### Dataset entries
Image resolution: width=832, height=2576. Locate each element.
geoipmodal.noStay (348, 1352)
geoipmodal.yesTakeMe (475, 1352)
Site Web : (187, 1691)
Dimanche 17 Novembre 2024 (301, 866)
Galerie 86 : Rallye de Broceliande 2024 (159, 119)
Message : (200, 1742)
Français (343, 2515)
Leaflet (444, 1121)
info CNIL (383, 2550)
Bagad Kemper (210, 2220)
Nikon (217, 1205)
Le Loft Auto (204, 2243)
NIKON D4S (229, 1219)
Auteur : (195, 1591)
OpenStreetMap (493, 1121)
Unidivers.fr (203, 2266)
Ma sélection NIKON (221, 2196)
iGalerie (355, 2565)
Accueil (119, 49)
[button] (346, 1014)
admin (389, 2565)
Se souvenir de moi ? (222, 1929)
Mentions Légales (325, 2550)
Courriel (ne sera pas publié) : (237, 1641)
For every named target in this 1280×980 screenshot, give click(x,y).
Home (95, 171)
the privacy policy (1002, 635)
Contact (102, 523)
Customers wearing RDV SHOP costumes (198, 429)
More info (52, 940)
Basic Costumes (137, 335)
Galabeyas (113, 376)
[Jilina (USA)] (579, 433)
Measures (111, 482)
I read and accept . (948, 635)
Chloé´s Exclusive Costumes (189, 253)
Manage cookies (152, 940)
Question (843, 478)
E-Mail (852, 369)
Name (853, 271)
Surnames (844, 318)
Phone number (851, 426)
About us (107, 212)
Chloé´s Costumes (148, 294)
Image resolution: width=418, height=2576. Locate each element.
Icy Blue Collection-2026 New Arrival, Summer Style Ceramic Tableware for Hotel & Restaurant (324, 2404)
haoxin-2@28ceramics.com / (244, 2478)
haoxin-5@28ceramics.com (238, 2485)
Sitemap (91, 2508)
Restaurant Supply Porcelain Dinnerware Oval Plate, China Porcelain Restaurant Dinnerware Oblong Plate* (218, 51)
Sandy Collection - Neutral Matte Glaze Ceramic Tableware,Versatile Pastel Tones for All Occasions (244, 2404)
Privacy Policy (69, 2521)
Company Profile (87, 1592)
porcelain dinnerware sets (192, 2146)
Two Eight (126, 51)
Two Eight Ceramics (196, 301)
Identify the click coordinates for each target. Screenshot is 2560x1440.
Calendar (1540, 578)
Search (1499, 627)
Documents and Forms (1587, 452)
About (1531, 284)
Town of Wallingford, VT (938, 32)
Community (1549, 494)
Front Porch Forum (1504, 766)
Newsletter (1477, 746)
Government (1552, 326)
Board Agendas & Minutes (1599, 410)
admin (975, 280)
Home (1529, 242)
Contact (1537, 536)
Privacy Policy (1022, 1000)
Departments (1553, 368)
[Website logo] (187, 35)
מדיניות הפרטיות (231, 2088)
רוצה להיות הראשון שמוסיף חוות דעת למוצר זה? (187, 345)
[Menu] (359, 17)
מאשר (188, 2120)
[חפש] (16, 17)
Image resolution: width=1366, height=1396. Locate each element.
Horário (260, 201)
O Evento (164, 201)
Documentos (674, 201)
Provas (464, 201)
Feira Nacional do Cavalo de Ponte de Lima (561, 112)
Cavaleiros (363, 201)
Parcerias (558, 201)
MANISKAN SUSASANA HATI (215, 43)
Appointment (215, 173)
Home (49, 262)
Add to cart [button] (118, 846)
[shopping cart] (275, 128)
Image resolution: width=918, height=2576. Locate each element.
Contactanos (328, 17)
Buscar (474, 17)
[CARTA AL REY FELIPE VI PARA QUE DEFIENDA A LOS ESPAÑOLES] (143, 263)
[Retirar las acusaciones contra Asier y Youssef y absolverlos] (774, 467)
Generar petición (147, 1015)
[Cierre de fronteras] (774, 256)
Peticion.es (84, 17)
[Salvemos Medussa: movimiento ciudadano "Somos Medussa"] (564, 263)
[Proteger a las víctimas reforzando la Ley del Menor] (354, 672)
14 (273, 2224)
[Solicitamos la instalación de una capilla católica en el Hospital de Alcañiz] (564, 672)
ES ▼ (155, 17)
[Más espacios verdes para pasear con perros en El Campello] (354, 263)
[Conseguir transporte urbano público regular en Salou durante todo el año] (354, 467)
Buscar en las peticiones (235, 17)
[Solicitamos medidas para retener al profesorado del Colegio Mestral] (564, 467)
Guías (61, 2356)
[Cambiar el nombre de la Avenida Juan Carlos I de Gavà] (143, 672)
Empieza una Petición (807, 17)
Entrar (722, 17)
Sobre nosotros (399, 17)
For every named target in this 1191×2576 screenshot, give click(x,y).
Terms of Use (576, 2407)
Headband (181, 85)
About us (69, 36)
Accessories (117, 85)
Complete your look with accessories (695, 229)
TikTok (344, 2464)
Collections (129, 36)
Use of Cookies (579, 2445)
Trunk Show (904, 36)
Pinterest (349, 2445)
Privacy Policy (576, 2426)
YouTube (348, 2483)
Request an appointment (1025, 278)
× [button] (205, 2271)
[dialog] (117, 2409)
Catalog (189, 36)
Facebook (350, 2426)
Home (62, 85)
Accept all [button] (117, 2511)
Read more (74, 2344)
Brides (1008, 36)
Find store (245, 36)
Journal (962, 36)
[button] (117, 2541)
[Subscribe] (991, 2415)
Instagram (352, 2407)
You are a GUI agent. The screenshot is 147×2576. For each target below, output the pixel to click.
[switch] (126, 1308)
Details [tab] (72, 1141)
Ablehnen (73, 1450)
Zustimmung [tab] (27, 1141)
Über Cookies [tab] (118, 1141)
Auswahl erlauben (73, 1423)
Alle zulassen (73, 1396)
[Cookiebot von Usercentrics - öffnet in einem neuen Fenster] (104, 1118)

### What is required
Among the entries above, the lines between the ones containing "Board Agendas & Minutes (1599, 410)" and "[Solicitamos la instalación", inclusive, are to be transcribed exactly. No other line is to be given.

### Response
Board Agendas & Minutes (1599, 410)
admin (975, 280)
Home (1529, 242)
Contact (1537, 536)
Privacy Policy (1022, 1000)
Departments (1553, 368)
[Website logo] (187, 35)
מדיניות הפרטיות (231, 2088)
רוצה להיות הראשון שמוסיף חוות דעת למוצר זה? (187, 345)
[Menu] (359, 17)
מאשר (188, 2120)
[חפש] (16, 17)
Image resolution: width=1366, height=1396. Locate each element.
Horário (260, 201)
O Evento (164, 201)
Documentos (674, 201)
Provas (464, 201)
Feira Nacional do Cavalo de Ponte de Lima (561, 112)
Cavaleiros (363, 201)
Parcerias (558, 201)
MANISKAN SUSASANA HATI (215, 43)
Appointment (215, 173)
Home (49, 262)
Add to cart [button] (118, 846)
[shopping cart] (275, 128)
Image resolution: width=918, height=2576. Locate each element.
Contactanos (328, 17)
Buscar (474, 17)
[CARTA AL REY FELIPE VI PARA QUE DEFIENDA A LOS ESPAÑOLES] (143, 263)
[Retirar las acusaciones contra Asier y Youssef y absolverlos] (774, 467)
Generar petición (147, 1015)
[Cierre de fronteras] (774, 256)
Peticion.es (84, 17)
[Salvemos Medussa: movimiento ciudadano "Somos Medussa"] (564, 263)
[Proteger a las víctimas reforzando la Ley del Menor] (354, 672)
14 (273, 2224)
[Solicitamos la instalación de una capilla católica en el Hospital de Alcañiz] (564, 672)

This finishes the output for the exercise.